CfP: Alternative Geographies
Alternative Geographies – New Perspectives on Art and Literature in a Global Age
Ph.D. conference, Aarhus University, October 7-9, 2019,
Arr. in collaboration between Aarhus University and Nanjing University
Where is the center of the world within our present world order? What do geography and geographical location mean for our understanding of world literature and art? How do new transcultural relations, planetary outlook, new forms of cosmopolitanism and ecocriticism change our understanding of the role of literature and art in a global world? And how do art and literature depict and reflect on the meaning of old and new geographies?
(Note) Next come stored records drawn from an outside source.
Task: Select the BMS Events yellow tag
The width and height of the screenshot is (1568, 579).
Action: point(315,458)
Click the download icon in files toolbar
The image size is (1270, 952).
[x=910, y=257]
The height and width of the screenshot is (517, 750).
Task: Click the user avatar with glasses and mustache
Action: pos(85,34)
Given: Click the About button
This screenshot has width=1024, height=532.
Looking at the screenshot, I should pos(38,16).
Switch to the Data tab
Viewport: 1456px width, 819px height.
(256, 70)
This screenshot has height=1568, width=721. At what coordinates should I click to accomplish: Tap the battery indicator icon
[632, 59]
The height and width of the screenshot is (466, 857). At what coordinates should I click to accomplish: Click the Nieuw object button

In recent years, the geographical orientation of literary and art studies has changed. The old East-West, and North-South divides have been questioned and new regional areas have become foci of interest. To a certain extent we have moved beyond the old colonial and post-colonial world order. The global south is now a strong cultural epicenter that questions not only an old imperial order but also create new south-south relations for instance across the south Atlantic (Bystrom and Slaughter, 2018). Asia has a new and stronger cultural influence across the globe and there is an increased focus on inter-Asian relations. (Saussy). The old west is in the midst of a geopolitical re-orientation where decolonization (Mignolo) goes hand in hand with a new planetary outlook (Moraru). The relation between the local and the global is changed in light of new forms of cosmopolitanisms (Domínguez, Robbins).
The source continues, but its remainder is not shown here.